I—But by what conceivable right did you outrage—HE—Hold your horses. I'm telling you. Well, she didn't want me in the house at all, and between her sobs fairly waved me away. I had half the tributes described, though, and the balance I did partly on the steps when the stiff 'un came out, and partly in the church. The preacher gave the sermon. That wasn't my assignment. I skipped about among the floral tributes while he was talking. I could have made no excuse if I had gone back to the office and said that a pretty girl's sobs had stopped me obeying orders. I had to do it. What do you think of it all?
I (slowly)—Do you want to know?
HE (with his note-book ready)—Of course. How do you regard it?
I—It makes me regard your interesting nation with the same shuddering curiosity that I should bestow on a Pappan cannibal chewing the scalp off his mother's skull. Does that convey any idea to your mind? It makes me regard the whole pack of you as heathens—real heathens—not the sort you send missions to—creatures of another flesh and blood. You ought to have been shot, not dead, but through the stomach, for your share in the scandalous business, and the thing you call your newspaper ought to have been sacked by the mob, and the managing proprietor hanged.

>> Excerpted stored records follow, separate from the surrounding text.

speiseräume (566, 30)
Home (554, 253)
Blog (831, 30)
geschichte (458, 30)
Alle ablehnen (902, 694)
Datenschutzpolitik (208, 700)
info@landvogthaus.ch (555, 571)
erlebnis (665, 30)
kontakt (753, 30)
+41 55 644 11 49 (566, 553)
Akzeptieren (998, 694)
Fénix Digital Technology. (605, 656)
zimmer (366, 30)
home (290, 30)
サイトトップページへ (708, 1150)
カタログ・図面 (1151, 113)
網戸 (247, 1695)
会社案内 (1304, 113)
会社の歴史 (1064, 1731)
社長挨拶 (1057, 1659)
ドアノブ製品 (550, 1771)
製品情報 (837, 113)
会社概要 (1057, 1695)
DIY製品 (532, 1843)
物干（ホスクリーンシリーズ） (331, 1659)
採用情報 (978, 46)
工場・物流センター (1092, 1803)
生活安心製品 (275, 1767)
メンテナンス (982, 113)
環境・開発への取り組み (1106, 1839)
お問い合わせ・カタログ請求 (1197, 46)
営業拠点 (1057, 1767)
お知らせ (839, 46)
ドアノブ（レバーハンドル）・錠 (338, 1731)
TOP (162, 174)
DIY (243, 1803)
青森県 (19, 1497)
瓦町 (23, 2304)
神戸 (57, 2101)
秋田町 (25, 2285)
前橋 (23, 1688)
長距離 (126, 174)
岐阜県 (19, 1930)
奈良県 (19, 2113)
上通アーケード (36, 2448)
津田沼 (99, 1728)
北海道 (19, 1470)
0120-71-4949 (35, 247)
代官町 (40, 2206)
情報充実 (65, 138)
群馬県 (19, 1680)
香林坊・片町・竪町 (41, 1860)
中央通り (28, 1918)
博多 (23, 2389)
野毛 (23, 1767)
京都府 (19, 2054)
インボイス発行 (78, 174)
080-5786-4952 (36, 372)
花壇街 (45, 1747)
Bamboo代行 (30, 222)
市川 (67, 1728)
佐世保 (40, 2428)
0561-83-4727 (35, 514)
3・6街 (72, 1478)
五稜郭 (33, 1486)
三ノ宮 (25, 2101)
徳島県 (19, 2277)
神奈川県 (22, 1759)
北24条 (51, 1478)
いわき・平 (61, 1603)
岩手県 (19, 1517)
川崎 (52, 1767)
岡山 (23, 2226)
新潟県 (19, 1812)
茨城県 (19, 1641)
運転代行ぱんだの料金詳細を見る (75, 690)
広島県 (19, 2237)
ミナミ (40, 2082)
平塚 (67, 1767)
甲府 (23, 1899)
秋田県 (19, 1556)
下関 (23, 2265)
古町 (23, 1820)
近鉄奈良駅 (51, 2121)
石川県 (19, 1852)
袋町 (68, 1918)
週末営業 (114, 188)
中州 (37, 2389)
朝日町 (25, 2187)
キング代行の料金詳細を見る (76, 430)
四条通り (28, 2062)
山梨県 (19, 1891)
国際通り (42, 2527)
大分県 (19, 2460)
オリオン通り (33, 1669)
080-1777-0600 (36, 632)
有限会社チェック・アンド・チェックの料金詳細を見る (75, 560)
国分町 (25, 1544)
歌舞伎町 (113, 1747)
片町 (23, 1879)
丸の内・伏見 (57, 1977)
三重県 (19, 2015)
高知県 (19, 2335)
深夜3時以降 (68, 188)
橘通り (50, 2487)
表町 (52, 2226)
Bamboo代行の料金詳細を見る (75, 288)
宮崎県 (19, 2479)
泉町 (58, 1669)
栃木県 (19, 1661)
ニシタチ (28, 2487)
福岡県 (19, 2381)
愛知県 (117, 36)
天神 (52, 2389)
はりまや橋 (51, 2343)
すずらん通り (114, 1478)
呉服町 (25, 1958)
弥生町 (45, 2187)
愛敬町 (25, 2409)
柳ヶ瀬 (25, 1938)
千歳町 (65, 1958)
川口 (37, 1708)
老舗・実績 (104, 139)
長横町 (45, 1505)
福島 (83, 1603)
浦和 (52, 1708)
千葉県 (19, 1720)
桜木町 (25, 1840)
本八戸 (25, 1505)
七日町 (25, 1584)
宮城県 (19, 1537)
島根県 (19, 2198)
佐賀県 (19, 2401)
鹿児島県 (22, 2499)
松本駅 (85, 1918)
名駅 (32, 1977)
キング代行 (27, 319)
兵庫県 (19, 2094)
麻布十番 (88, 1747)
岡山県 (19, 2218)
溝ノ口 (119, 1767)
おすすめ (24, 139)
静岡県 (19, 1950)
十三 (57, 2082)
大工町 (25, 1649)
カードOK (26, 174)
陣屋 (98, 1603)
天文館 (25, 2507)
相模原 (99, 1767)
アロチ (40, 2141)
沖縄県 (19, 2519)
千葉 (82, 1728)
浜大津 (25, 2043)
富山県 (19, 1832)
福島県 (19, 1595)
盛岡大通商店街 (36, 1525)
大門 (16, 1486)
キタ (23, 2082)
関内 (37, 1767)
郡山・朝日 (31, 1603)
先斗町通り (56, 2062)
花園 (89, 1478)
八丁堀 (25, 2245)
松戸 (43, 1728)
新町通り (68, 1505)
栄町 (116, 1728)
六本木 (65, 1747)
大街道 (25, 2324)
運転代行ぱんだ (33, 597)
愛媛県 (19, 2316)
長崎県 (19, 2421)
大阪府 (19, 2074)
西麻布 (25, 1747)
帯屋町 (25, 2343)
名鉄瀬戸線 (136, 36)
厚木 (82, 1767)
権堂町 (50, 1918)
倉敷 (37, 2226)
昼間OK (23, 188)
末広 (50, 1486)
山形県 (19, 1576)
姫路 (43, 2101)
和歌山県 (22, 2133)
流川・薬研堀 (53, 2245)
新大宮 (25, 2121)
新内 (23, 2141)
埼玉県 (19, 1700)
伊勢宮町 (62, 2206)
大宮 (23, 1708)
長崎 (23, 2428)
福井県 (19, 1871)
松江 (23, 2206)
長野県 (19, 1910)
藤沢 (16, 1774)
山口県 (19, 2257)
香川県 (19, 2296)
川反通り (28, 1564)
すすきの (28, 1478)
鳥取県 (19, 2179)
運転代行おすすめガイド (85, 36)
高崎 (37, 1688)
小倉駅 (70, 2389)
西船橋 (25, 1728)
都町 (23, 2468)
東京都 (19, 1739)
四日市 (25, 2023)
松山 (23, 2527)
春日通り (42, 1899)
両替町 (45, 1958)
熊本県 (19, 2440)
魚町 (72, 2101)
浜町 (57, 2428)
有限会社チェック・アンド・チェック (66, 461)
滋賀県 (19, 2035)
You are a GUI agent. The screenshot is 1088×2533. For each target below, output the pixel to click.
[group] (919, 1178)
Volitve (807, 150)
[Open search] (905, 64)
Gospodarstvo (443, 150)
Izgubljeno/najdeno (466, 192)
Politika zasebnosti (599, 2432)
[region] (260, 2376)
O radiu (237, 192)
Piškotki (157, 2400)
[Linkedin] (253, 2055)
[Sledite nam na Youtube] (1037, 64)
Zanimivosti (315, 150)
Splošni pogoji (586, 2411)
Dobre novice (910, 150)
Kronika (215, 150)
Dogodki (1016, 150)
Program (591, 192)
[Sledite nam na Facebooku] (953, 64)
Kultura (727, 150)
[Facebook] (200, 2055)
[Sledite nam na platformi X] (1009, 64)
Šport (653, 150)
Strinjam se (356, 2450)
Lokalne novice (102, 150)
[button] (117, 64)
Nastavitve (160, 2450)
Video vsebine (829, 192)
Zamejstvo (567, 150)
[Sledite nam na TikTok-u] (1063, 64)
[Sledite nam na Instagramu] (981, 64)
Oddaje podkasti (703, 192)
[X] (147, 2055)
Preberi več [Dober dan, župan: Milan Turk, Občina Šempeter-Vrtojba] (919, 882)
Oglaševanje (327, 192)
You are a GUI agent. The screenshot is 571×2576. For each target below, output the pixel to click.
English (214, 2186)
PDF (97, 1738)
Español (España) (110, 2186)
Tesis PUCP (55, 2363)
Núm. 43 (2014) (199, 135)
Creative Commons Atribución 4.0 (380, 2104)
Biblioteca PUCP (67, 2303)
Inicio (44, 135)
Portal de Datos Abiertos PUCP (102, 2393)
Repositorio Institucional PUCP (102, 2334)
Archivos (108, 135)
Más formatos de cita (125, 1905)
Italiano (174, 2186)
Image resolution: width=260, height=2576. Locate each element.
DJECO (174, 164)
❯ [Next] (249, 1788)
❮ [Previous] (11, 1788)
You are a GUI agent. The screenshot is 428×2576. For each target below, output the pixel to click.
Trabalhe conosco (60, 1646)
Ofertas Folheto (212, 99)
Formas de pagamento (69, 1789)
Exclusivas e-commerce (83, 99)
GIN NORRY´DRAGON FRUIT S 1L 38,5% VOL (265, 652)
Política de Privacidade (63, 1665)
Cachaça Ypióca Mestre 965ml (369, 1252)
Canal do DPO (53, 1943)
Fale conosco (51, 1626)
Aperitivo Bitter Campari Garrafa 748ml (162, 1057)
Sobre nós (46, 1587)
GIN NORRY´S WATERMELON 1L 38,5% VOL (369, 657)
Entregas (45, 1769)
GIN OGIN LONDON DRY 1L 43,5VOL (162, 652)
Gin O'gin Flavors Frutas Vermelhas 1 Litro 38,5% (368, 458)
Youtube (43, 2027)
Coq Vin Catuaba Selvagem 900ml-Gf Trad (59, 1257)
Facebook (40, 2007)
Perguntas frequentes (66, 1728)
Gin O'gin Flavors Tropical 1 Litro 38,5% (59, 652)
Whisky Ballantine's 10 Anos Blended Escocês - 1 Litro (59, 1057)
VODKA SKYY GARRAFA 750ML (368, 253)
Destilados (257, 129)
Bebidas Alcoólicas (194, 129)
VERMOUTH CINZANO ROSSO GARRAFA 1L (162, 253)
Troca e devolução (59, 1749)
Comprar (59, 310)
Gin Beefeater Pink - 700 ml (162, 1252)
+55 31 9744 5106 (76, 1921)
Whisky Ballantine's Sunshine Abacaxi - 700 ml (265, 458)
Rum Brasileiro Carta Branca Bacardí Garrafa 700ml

HE—From which, I suppose you have nothing of that kind in your country?
Oh! “Pioneer,” venerable “Pioneer,” and you not less honest press of India, who are occasionally dull but never blackguardly, what could I say? A mere “No,” shouted never so loudly, would not have met the needs of the case. I said no word.
The reporter went away, and I took a train for Niagara Falls, which are twenty-two miles distant from this bad town, where girls get drunk of nights and reporters trample on corpses in the drawing-rooms of the brave and the free!